Sementara itu, politisi Partai Demokrat, Andi Arief, meminta penegak hukum segera mengklarifikasi informasi dari media bahwa Harun pernah berada di Kompleks Perguruan Tinggi Ilmu Kepolisian (PTIK) di Jakarta. ”Apabila setelah satu pekan belum ada jawaban, kami sebagai warga negara akan mewakili hak rakyat untuk mengetahui keberadaan Harun dari otoritas PTIK,” ujar Andi.
Penyelidikan
Harun disebut Ditjen Imigrasi Kementerian Hukum dan HAM (Kemenkumham) bertolak ke Singapura, 6 Januari, dan belum kembali ke Tanah Air. Data itu kemudian dikoreksi Ditjen Imigrasi, 22 Januari, dengan menyampaikan Harun kembali ke Indonesia 7 Januari. Simpang siur informasi itu disebut akibat keterlambatan sistem informasi imigrasi.
Kriminolog Universitas Indonesia, Thomas Sunaryo, menilai, pelacakan terhadap Harun semestinya tak terlalu sulit bagi penegak hukum. Terlebih, Harun disebutkan berada di Indonesia. Dia membandingkan pencarian Harun dengan penangkapan M Nazaruddin beberapa tahun silam. Nazaruddin yang saat itu memiliki jabatan strategis di Partai Demokrat yang saat itu berkuasa dapat segera ditangkap, padahal posisinya berada di Kolombia.
Menurut dia, alasan keterlambatan informasi imigrasi terkait perlintasan Harun tidak masuk akal sehingga harus diusut tuntas. Terkait dengan hal itu, Menteri Hukum dan HAM Yasonna Laoly, Selasa, mencopot Dirjen Imigrasi Ronny Sompie. Alasannya, agar tidak terjadi konflik kepentingan saat penyelidikan keterlambatan sistem informasi imigrasi terkait Harun. Ronny belum bersedia berkomentar soal hal itu. Saat dihubungi, ia hanya menyatakan dipindahkan dari jabatan struktural ke jabatan fungsional.
Sementara itu, sejumlah pegawai Imigrasi sempat mengganti profil aplikasi pesan instannya dengan lambang Ditjen Imigrasi yang kelabu. Terkait dengan simpang siur informasi Harun, Ketua Yayasan Lembaga Bantuan Hukum Indonesia Asfinawati menyampaikan, Yasonna juga perlu bertanggung jawab. Yasonna juga beberapa kali menyebut Harun tidak berada di Indonesia.
Dia juga mengatakan, kehadiran Yasonna sebagai Kepala Bidang Hukum dan Perundang-undangan DPP PDI-P saat pengumuman pembentukan tim hukum terkait dengan kasus yang melibatkan Harun dan Wahyu membuat pernyataan Yasonna menjadi ambigu; antara pejabat publik dan petugas partai.

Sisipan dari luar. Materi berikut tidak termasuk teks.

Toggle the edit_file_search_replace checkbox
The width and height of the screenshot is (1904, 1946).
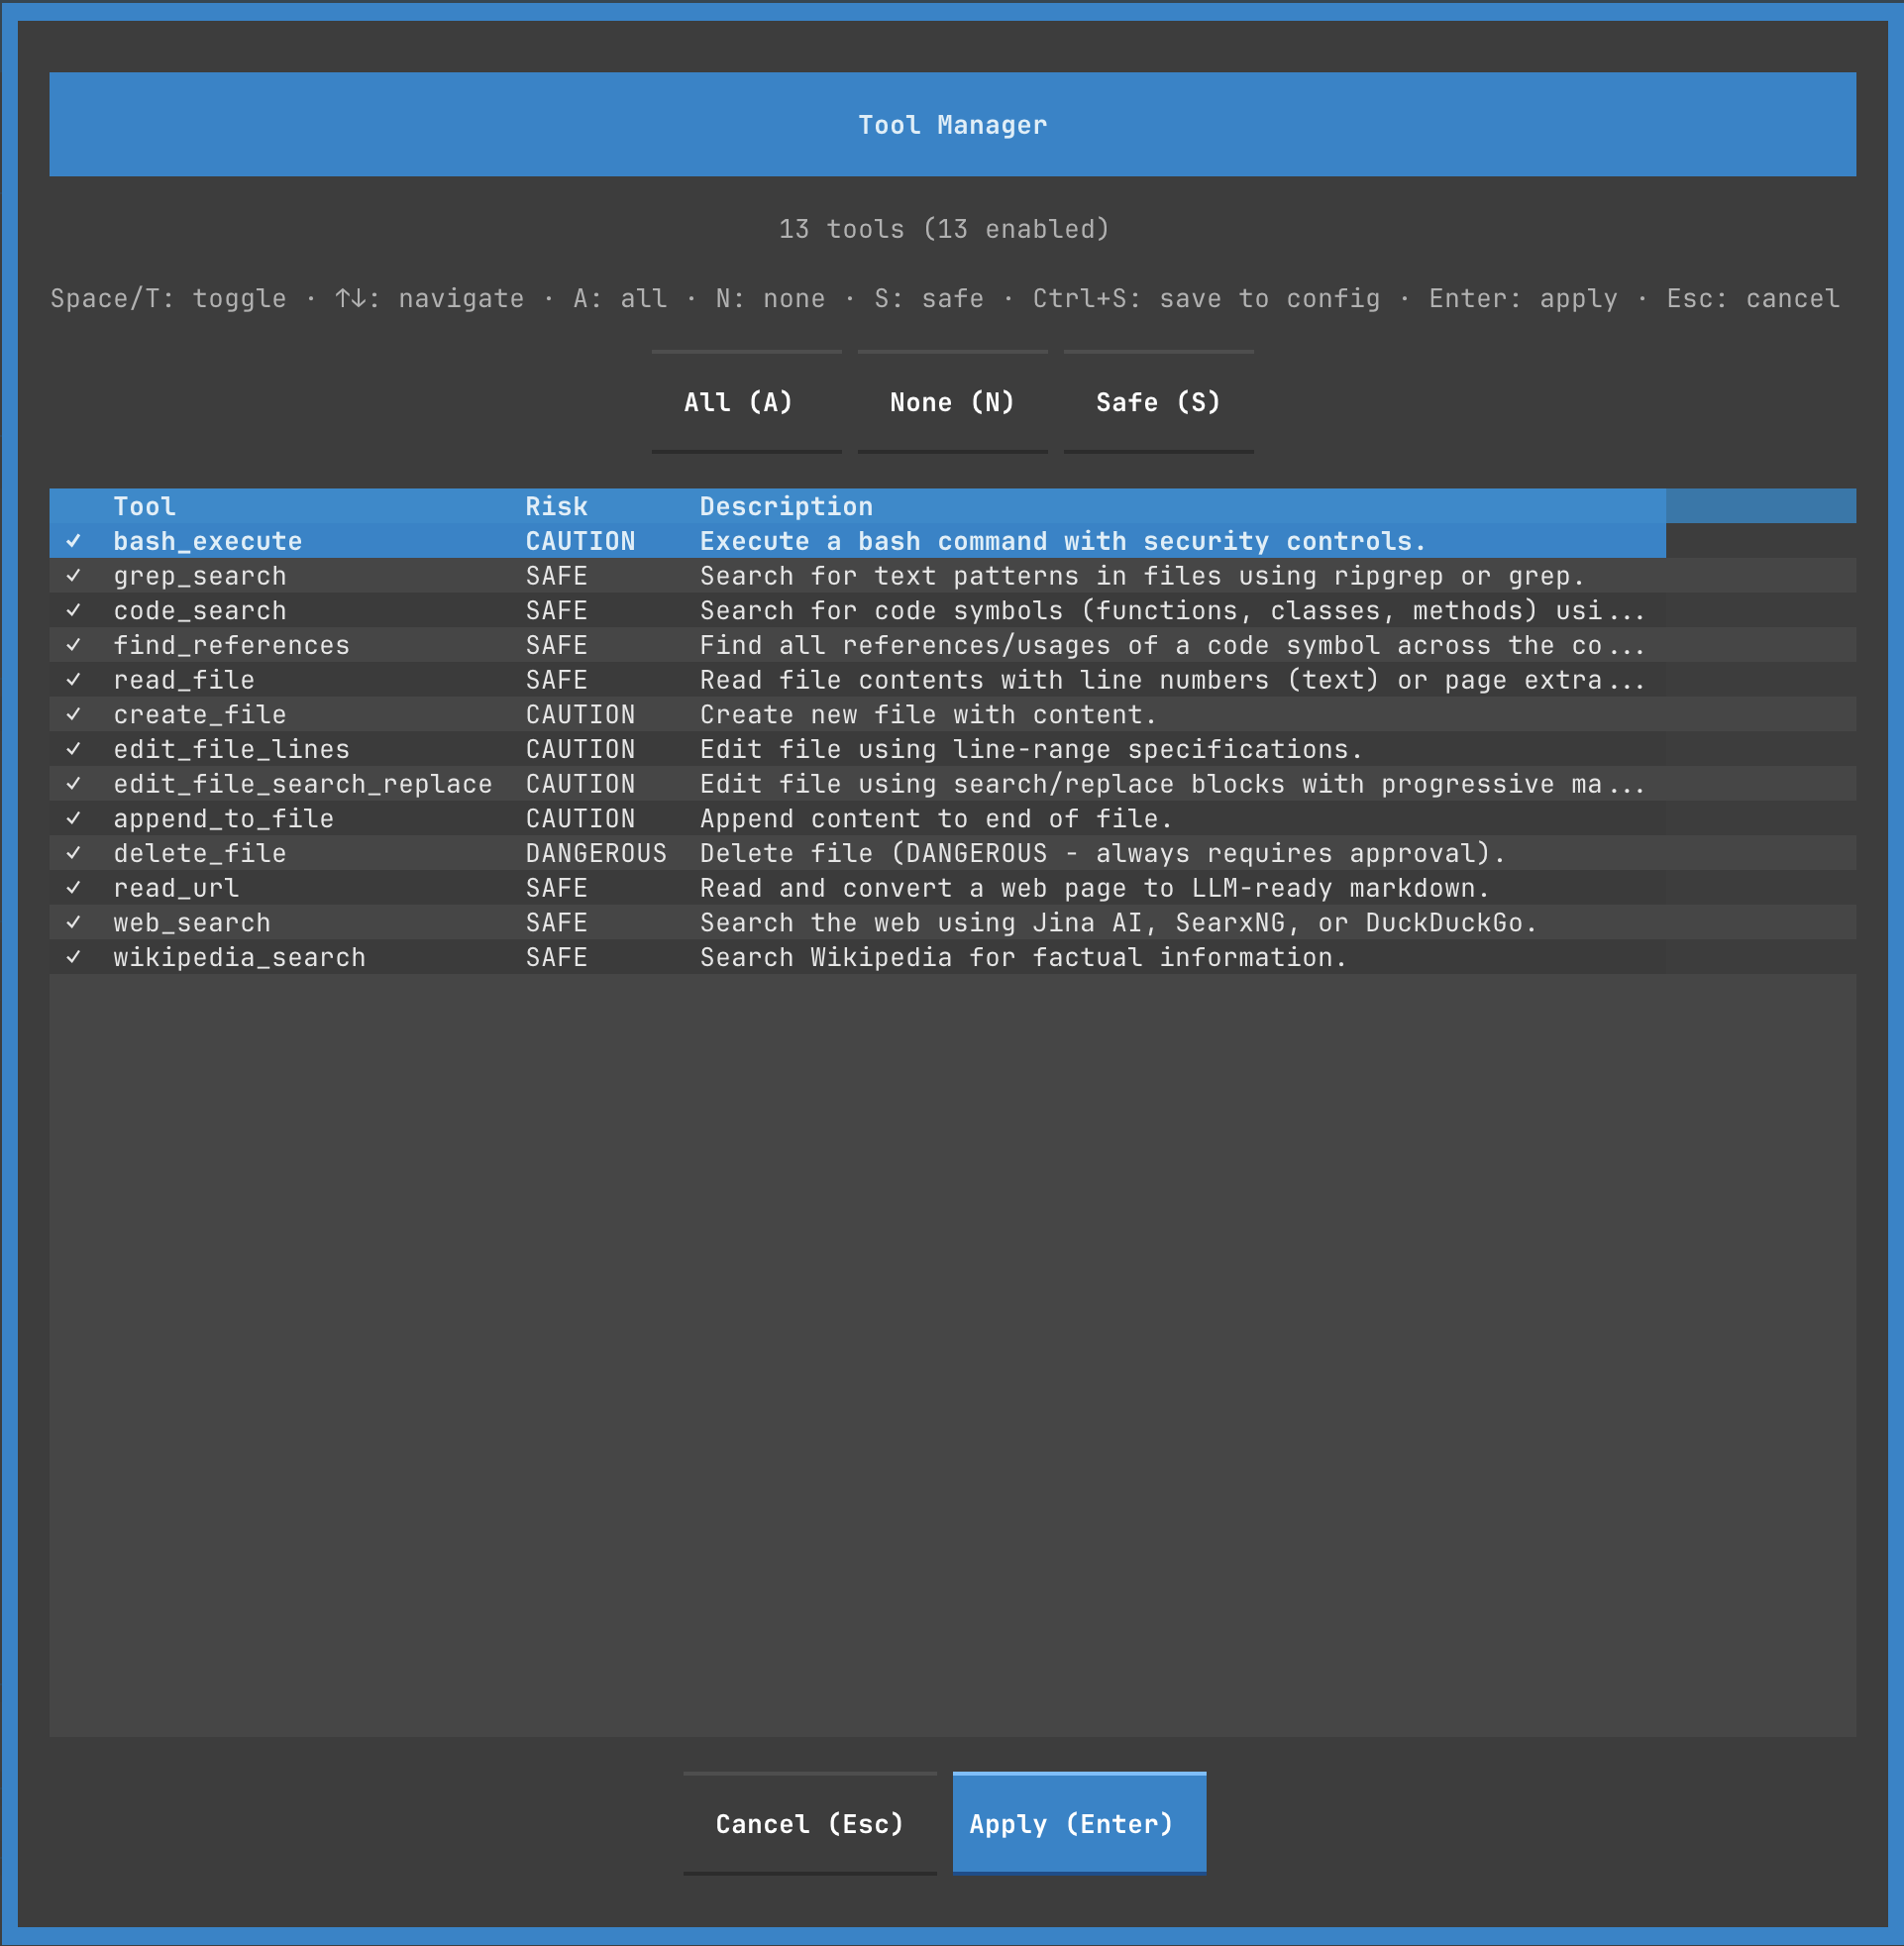coord(74,784)
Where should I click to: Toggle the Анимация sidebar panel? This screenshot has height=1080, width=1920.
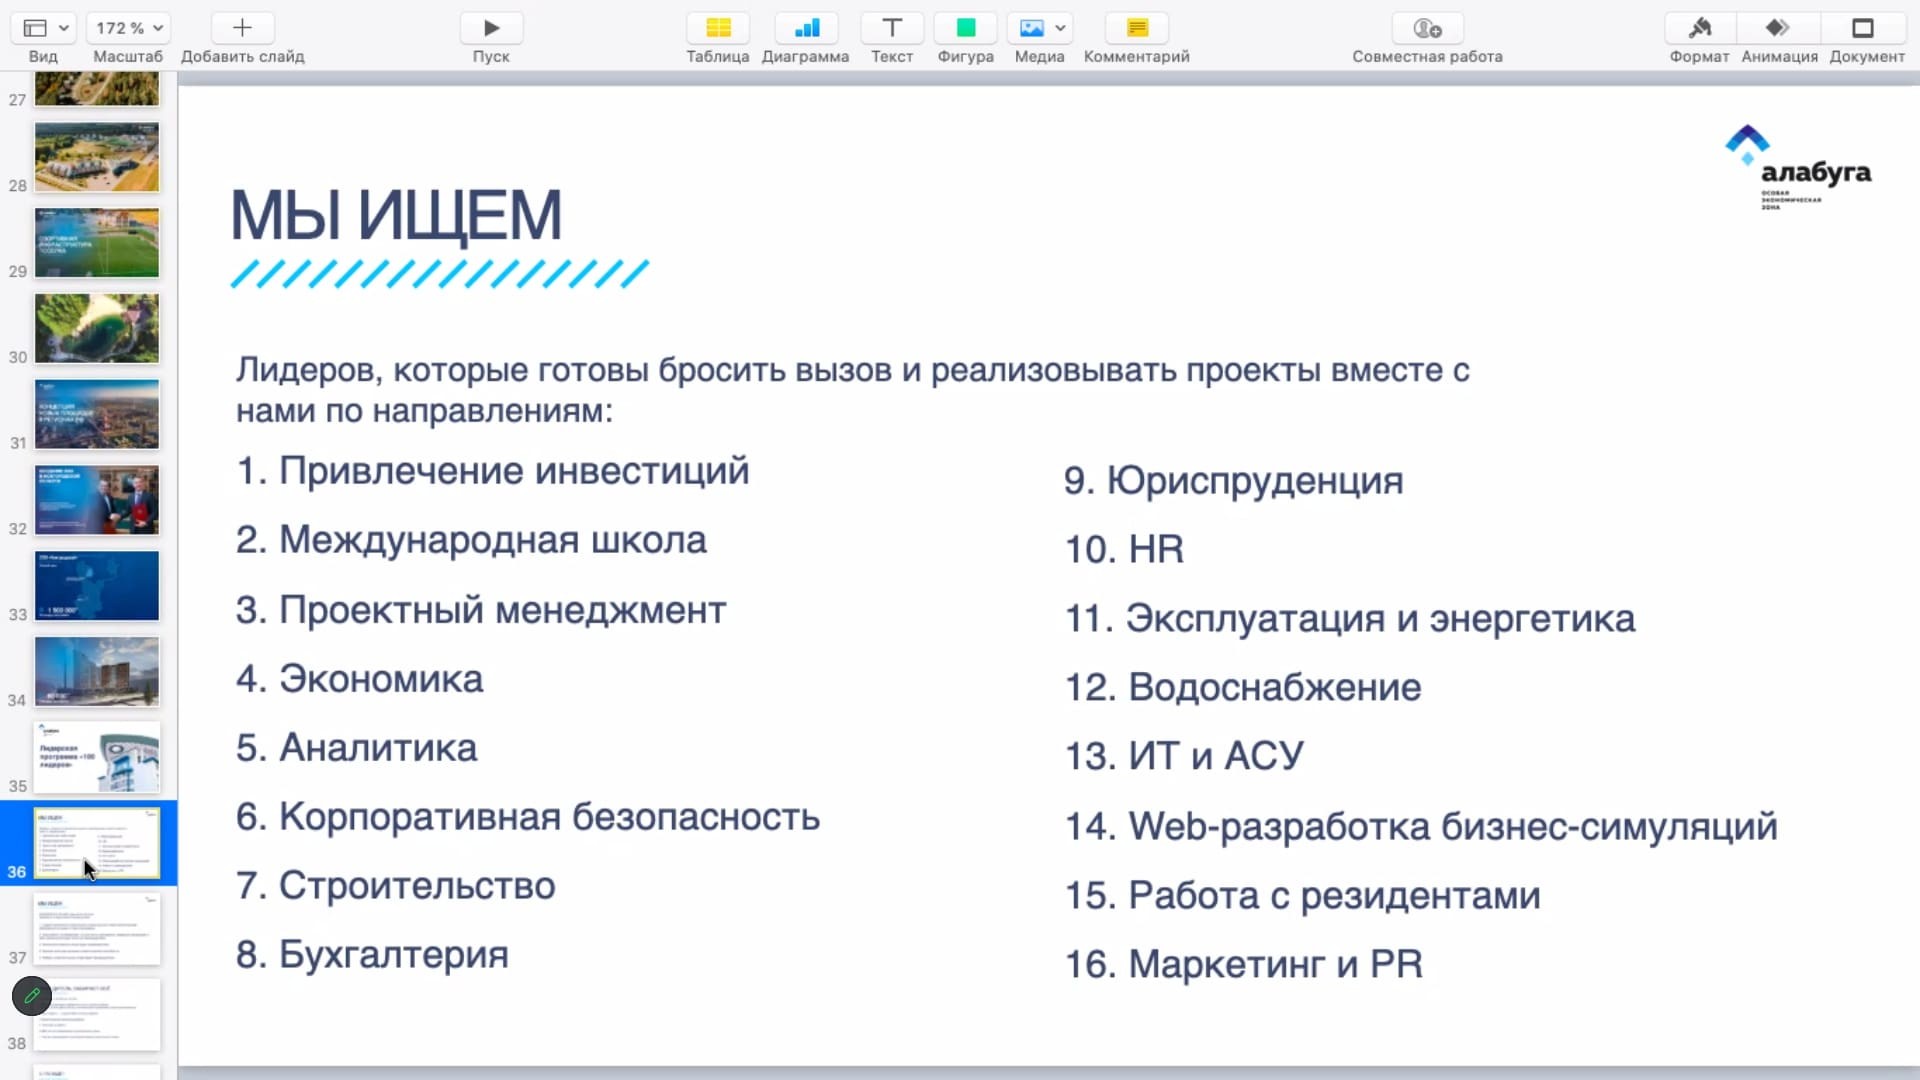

Yasonna menyatakan menolak bertanggung jawab atas kesalahan informasi perlintasan Harun. Ia menuding bawahannya tak patuh perintah. ”Tanggung jawabnya siapa yang paling apa (bertanggung jawab) di situ. Sistemnya, saya sudah beberapa bulan yang lalu bilang, perbaiki sistem itu,” katanya.